The Conflicts of Regulators: Equity Markets In Action The Fundamentals of Liquidity, Market Structu

By Gregory Bresiger

Also in this article

  • The Conflicts of Regulators: Equity Markets In Action The Fundamentals of Liquidity, Market Structu

by Robert A. Schwartz and Reto Francioni

(John Wiley & Sons, New York, $129.99) 468 pages

Here is an excellent, detailed book that authoritatively covers the mechanics and controversies of trading from A to Z. It is also a book chock full of the ironies and problems of market structure; arguments that have plagued the trading world for decades.

Yet one of the strong points of this work is that it doesn't contain any comprehensive proposals. That is interesting because the trading industry and regulators are trying to come to grips with a new century, as technology seems to be making many trading practices obsolete. Instead, "Equity Markets in Action" is a thorough analysis of current trading trends rather than a brief for any one kind of market structure.

The work is a good text for those who spend their lives on the trading firing lines and who also want to know why, despite many regulatory initiatives, problems persist. However, the most interesting parts of the book for me are when the authors note some of the ironies of markets, their structures and regulations.

For example, there is the issue of speed. The authors rightly note the controversies surrounding this much-debated part of trading. "Speed represents an important element for the market," they write, "but it is not one that comes for free, especially for less liquid securities." (Page 6). Fast trading, they note, generally means higher trading costs.

So speed has become a difficult issue. That's because markets compete, but often serve different interests. And the needs of constituencies often change as markets change.

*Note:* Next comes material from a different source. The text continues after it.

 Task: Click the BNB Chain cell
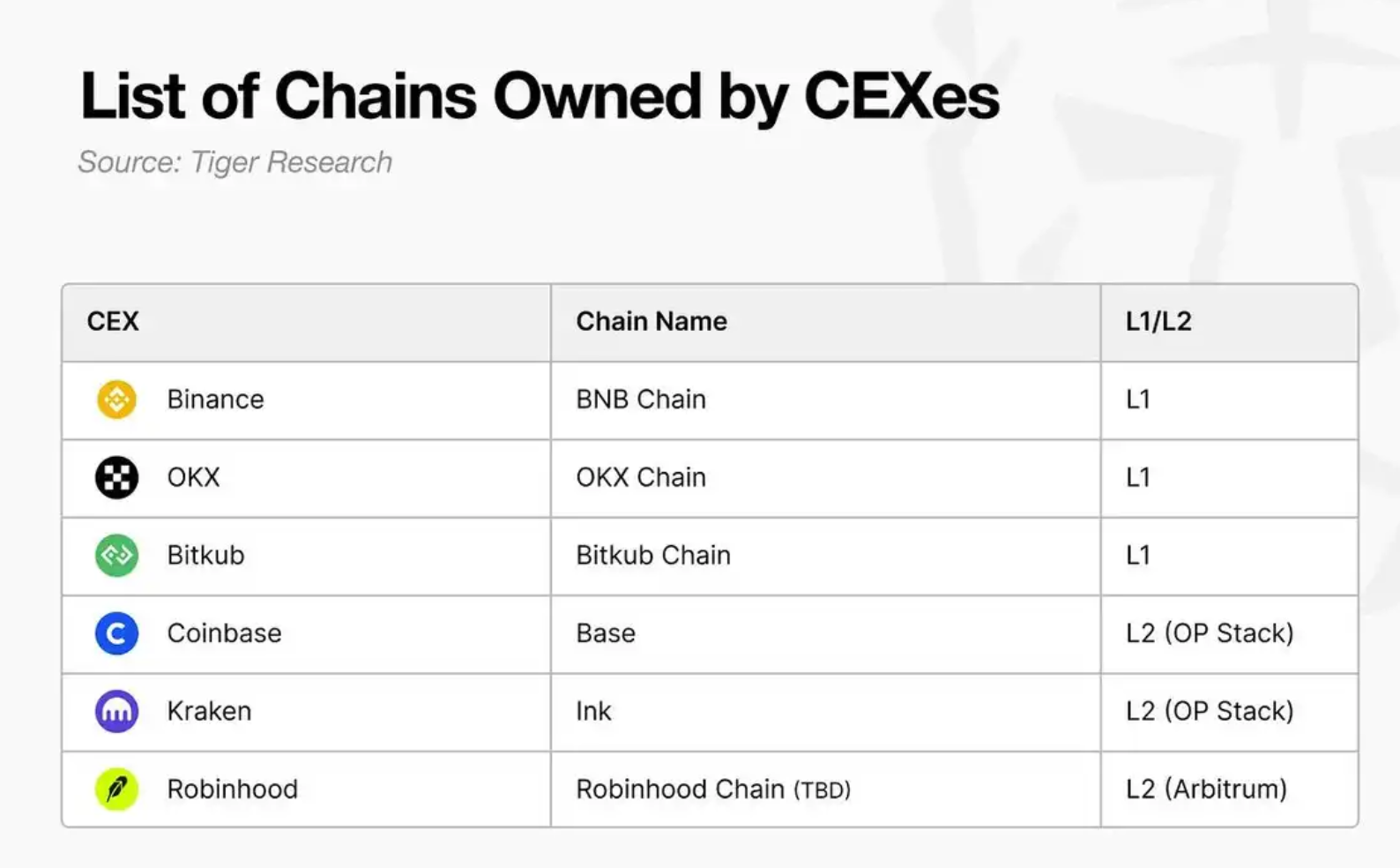coord(641,400)
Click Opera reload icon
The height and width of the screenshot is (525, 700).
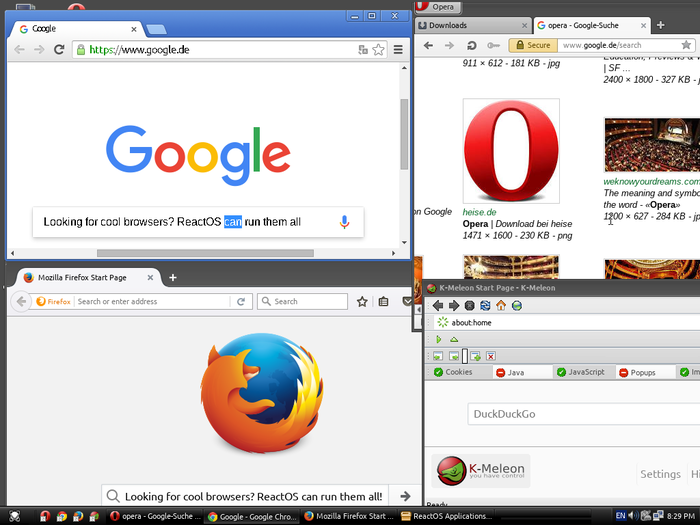pos(471,46)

Some clients want speed above all. Others prefer the best price. Another client is more concerned about market impact. One size, or one set of uniform regulations, doesn't fit all the divergent needs of a changing client base, a client base that can change in myriad ways. That is, in part, because the number and kinds of trading venues have been revolutionized in the last decade.

Indeed, the authors make this point when they remind the reader that: "A securities market is a complex institution. Because customer needs are continually changing, an exchange is under never-ending pressure to adapt, to modify, and to enhance its operations. But the quality of a market is neither easily defined nor readily measured." (Page 29).

And, the quality of markets remains a problem in an era in which market structure is feverishly debated and officials of competing exchanges have verbal jousts almost every day. With all this rancor, common standards are difficult, maybe even impossible to impose by even the most enlightened regulators. Compounding this quixotic search for optimum market structure is the need to match the sometimes competing requirements of retail and institutional clients.

Indeed, like the weather, regulators often talk about best execution, but they rarely seem to do something about it or something that most participants can agree is the right thing. Here is one more seemingly impossible hurdle. The best execution standard is a concept that is difficult to define. For the institutional clients, the authors note, the idea of finding a common best execution standard is a daunting task.